>>>

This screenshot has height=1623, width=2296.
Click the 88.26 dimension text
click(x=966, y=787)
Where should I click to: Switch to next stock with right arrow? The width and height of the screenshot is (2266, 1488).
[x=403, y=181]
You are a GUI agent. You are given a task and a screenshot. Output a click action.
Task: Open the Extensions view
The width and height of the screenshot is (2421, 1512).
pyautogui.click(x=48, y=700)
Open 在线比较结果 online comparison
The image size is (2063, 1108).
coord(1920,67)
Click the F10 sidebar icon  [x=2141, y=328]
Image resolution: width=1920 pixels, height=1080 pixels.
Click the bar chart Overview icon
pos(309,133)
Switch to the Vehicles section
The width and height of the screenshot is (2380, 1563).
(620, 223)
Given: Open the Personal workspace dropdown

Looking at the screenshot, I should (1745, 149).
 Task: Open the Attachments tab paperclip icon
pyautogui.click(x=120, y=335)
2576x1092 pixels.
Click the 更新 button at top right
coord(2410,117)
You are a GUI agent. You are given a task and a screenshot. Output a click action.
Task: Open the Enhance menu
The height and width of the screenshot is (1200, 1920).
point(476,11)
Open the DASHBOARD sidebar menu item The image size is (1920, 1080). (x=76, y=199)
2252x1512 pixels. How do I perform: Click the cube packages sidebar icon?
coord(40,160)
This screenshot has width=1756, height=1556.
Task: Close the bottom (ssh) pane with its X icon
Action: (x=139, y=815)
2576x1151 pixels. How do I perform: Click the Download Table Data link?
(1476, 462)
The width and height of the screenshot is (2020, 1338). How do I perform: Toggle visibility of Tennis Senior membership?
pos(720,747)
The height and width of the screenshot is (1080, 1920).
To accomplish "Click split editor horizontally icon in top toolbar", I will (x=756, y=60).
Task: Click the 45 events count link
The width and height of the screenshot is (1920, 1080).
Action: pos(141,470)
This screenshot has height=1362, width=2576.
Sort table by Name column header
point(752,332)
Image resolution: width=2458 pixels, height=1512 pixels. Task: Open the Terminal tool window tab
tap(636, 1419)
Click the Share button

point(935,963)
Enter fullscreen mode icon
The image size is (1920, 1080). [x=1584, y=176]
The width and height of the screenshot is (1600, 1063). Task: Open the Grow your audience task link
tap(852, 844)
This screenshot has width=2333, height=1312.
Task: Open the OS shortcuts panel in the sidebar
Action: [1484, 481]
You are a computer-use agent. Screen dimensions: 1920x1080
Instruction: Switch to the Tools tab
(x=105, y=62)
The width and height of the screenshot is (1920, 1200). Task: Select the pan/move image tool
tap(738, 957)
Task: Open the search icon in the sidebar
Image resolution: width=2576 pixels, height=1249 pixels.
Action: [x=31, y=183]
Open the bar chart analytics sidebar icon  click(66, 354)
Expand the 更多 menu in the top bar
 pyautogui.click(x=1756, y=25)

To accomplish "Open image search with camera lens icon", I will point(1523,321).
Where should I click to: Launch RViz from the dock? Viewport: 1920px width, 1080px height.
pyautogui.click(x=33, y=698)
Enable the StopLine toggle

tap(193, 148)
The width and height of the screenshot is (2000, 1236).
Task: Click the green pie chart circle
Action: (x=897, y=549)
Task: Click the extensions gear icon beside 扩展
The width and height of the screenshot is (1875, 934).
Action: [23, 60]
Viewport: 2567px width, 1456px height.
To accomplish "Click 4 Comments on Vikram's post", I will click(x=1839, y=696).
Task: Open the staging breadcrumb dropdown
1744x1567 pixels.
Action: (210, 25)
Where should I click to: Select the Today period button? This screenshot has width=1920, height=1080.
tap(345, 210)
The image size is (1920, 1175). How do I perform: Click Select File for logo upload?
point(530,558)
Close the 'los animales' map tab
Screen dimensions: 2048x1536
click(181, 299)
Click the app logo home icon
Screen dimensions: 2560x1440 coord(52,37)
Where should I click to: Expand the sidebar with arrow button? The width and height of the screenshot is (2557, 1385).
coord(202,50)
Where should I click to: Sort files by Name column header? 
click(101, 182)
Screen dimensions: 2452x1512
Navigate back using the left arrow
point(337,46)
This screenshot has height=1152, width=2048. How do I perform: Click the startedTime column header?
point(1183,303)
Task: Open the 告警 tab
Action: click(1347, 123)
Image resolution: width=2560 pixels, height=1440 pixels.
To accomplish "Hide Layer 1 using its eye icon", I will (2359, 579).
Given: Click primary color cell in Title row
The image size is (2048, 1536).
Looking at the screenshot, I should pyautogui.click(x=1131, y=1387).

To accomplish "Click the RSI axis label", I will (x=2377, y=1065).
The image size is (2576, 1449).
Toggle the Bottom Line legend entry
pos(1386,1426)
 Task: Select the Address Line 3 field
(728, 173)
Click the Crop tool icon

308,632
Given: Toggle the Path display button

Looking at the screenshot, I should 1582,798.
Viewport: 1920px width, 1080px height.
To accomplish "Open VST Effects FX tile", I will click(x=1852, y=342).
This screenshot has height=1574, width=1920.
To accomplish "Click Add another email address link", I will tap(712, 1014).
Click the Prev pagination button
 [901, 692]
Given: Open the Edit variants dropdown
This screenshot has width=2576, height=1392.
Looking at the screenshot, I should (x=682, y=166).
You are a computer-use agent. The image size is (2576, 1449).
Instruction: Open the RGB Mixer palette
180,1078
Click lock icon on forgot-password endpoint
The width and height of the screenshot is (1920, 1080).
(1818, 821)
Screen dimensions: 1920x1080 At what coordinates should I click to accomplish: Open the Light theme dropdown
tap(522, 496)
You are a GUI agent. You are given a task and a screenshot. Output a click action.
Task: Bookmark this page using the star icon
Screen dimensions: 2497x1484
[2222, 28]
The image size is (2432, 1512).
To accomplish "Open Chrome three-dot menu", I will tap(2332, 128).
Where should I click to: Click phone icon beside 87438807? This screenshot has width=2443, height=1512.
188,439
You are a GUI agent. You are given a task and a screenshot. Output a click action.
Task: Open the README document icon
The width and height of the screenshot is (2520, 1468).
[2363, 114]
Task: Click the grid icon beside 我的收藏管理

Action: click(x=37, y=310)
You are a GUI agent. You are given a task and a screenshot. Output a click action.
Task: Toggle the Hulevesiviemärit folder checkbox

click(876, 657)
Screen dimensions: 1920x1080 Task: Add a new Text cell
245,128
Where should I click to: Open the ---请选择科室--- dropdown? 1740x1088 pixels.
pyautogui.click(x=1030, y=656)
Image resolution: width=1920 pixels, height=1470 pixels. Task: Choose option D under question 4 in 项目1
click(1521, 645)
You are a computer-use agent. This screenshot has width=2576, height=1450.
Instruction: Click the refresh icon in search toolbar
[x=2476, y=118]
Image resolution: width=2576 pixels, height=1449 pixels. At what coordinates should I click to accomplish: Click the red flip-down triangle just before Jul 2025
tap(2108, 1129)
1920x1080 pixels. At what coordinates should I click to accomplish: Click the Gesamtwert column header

<<<

** Directions for this task **
Quote exactly the lines running from the start of the listing above through the line where "Open the DASHBOARD" is found, and output no other lines.

** Answer **
This screenshot has height=1623, width=2296.
Click the 88.26 dimension text
click(x=966, y=787)
Where should I click to: Switch to next stock with right arrow? The width and height of the screenshot is (2266, 1488).
[x=403, y=181]
You are a GUI agent. You are given a task and a screenshot. Output a click action.
Task: Open the Extensions view
The width and height of the screenshot is (2421, 1512).
pyautogui.click(x=48, y=700)
Open 在线比较结果 online comparison
The image size is (2063, 1108).
coord(1920,67)
Click the F10 sidebar icon  [x=2141, y=328]
Image resolution: width=1920 pixels, height=1080 pixels.
Click the bar chart Overview icon
pos(309,133)
Switch to the Vehicles section
The width and height of the screenshot is (2380, 1563).
(620, 223)
Given: Open the Personal workspace dropdown

Looking at the screenshot, I should (1745, 149).
 Task: Open the Attachments tab paperclip icon
pyautogui.click(x=120, y=335)
2576x1092 pixels.
Click the 更新 button at top right
coord(2410,117)
You are a GUI agent. You are given a task and a screenshot. Output a click action.
Task: Open the Enhance menu
The height and width of the screenshot is (1200, 1920).
point(476,11)
Open the DASHBOARD sidebar menu item The image size is (1920, 1080). (x=76, y=199)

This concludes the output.